Describing the table support member 26a in further detail, as shown and preferred, table support member 26a comprises a pair of tubular arms 49 each having an aforesaid cylindrical boss 50 at one end. In the presently preferred embodiment, tubular arms 49 have a square cross-section and are welded to their respective bosses 50 at one end, and to the seat support member 30 at their other ends. Extending between both of the arms 49 is a tubular cross-piece 56 which, in the preferred embodiment, is slip-fitted between projecting tubes 58 depending from each of the mutually opposed sides of the arms 49. An adjustable, swinging armature plate 60 has a threaded screw rod extending up therefrom and through apertures in the cross-piece 56 for lengthwise adjustment and locking with respect thereto. The screw rod is joined to the plate 60 by way of a flex ball joint as shown in FIG. 2. A block magnet 62 is preferably secured underneath the top half 14a at a location whereat the armature plate 60 will abut the magnet 62 and be held thereagainst to prevent further outward movement of the table support member 26a relative to the tabletop half 14a. Magnet 62 preferably exerts a 75 lb. pull on the plate 60. In the preferred embodiment, the plate 60 is made from steel, and the cross-piece 56 is made from cylindrical magnesium tubing.
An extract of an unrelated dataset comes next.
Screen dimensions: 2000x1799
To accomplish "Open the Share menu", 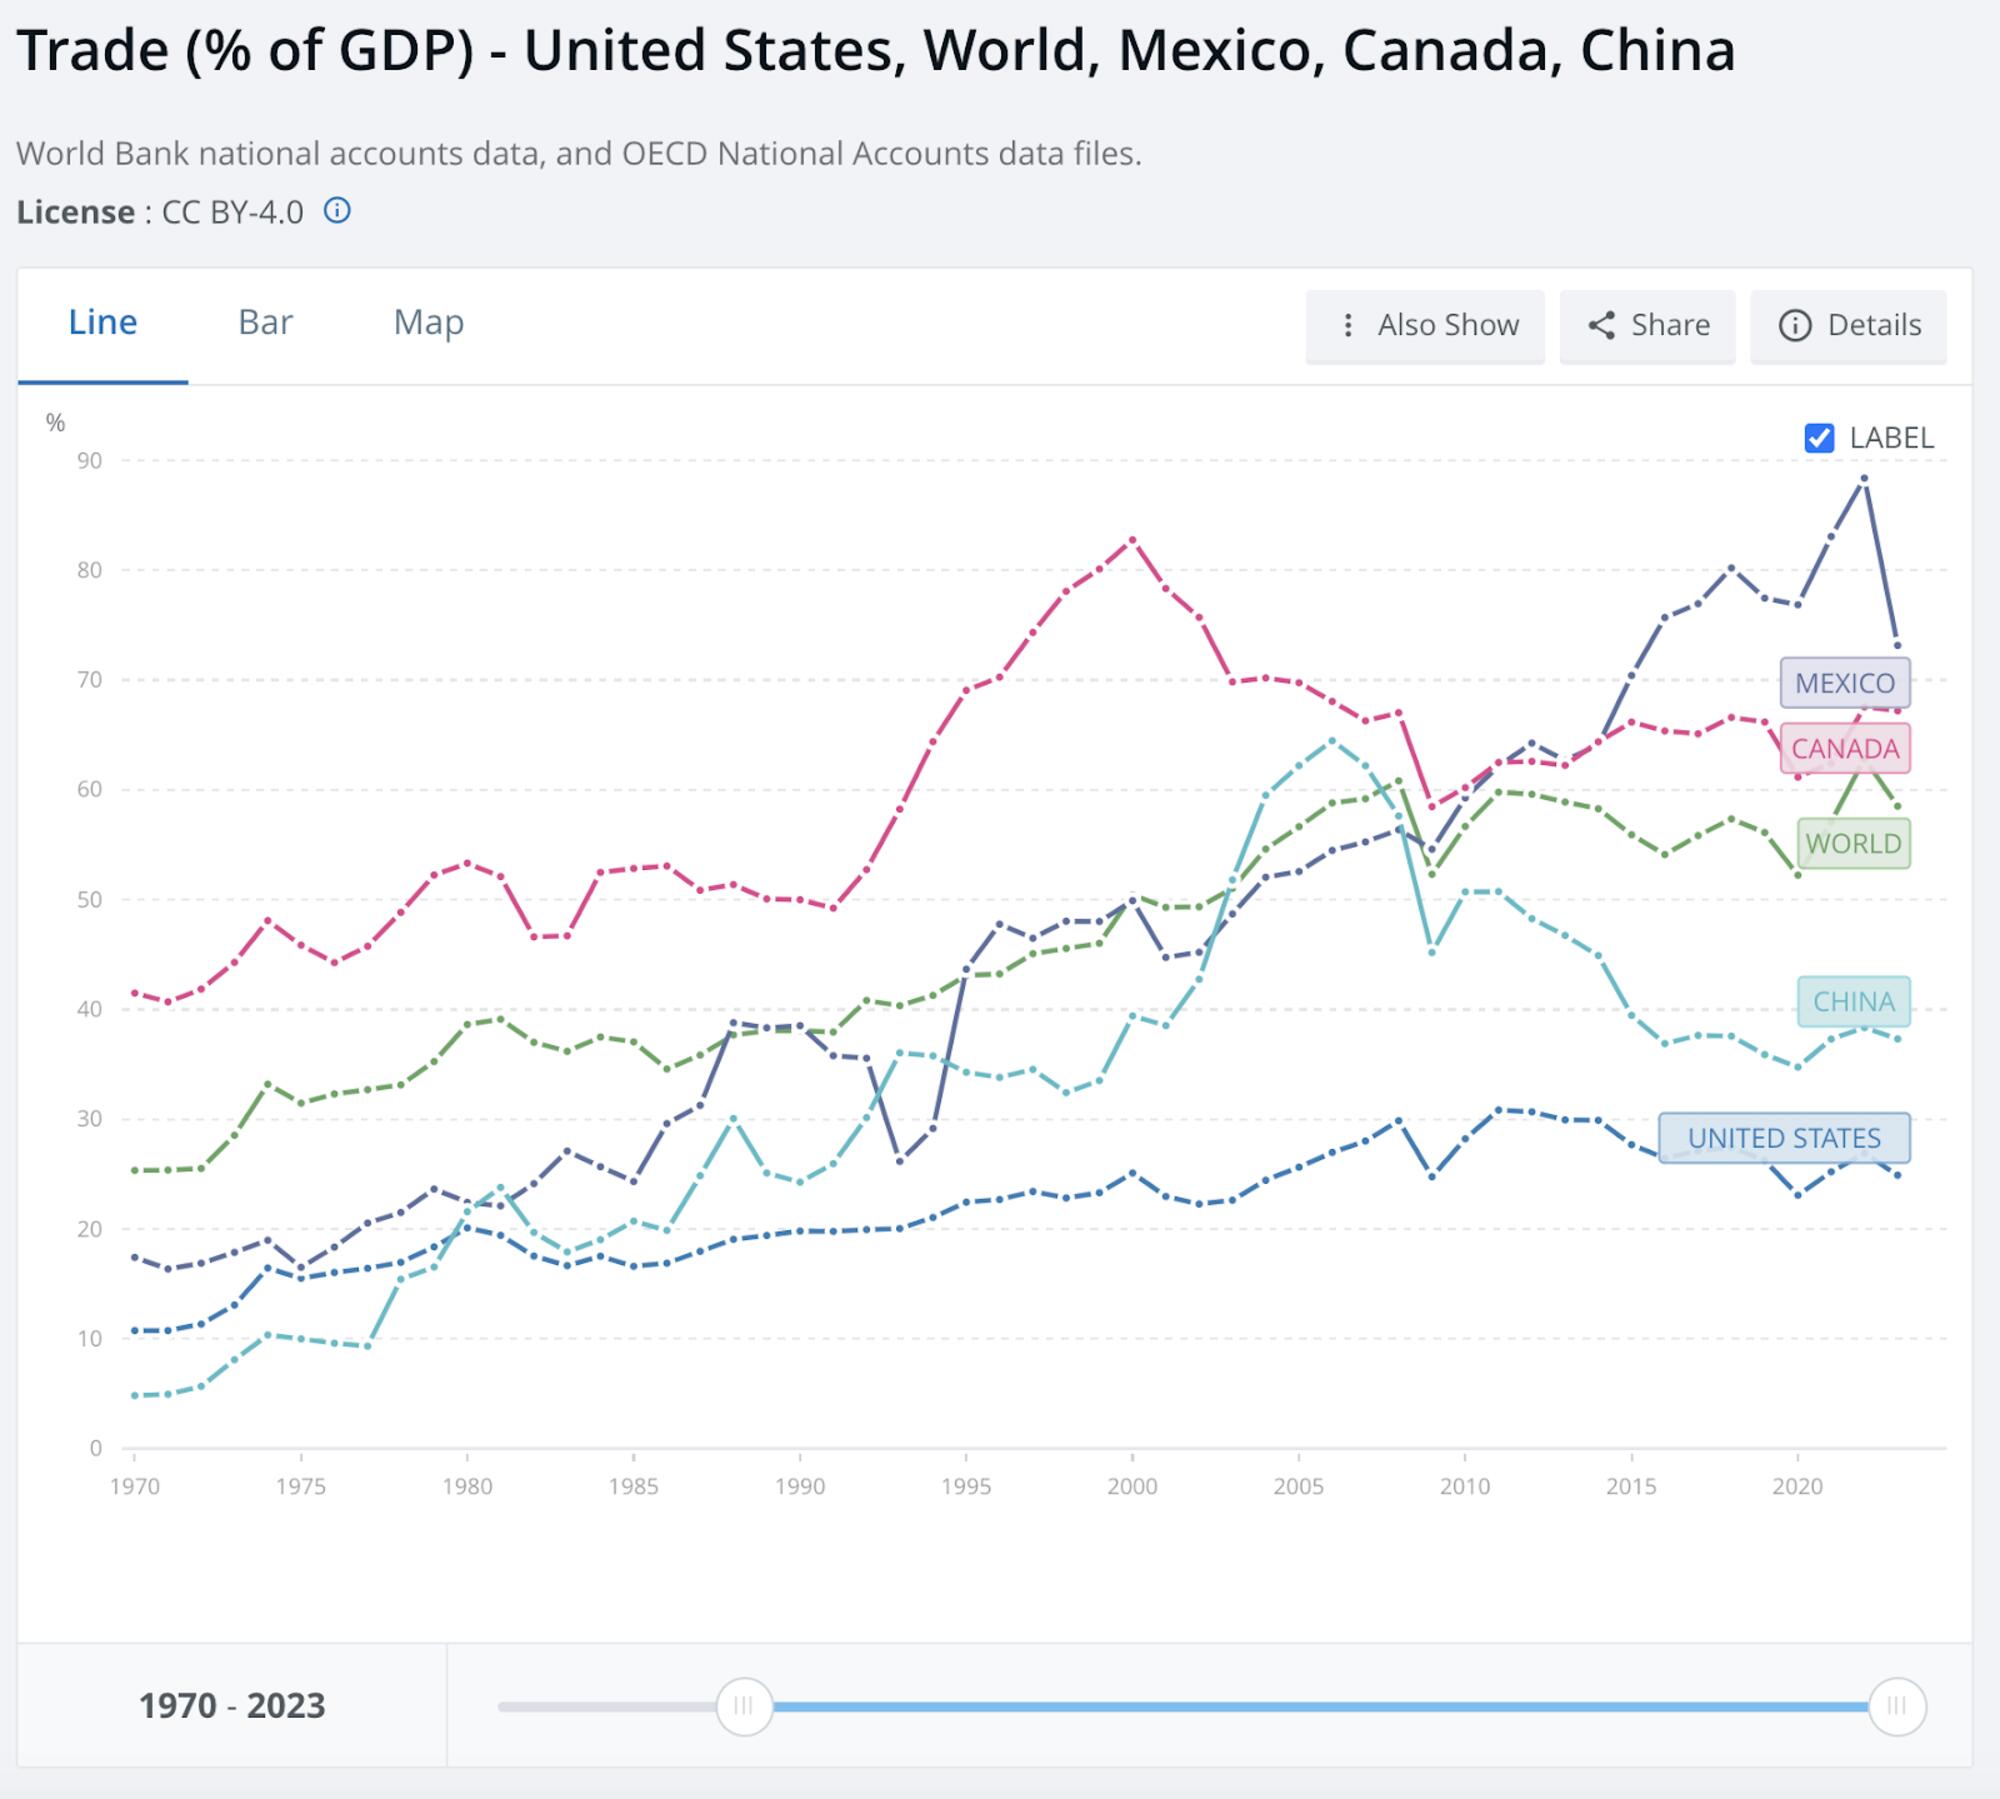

It will be apparent that by connecting the armature plate 60 to the table support member 26a for relative free swinging movement, as described above, the plate 60 will line up transversely and longitudinally with magnet 62 so as to undergo maximum pull from the magnet. When plate 60 abuts the magnet 62, the holding force of the magnet will then act to lock table support member 26a in its opened position.
As may be more clearly seen in FIG. 6, locking nuts are preferably provided on the threaded rod joined to the plate 60 for preventing the rod from axial movement through cross-piece 56 once table support member 26a is swung open and plate 60 abuts block magnet 62. Thus, a minimum clearance can be maintained between arms 49 of the opened support member 26a and the peripheral wall 22a which extends down in the vicinity of the arms 49 from table top half 14a, by suitably adjusting the locking nuts about cross-piece 56. This feature eliminates pinch points on the wall 22a. Yet, additional stability is still provided for the opened table assembly 10 by way of the interaction between armature plate 60 and block magnet 62.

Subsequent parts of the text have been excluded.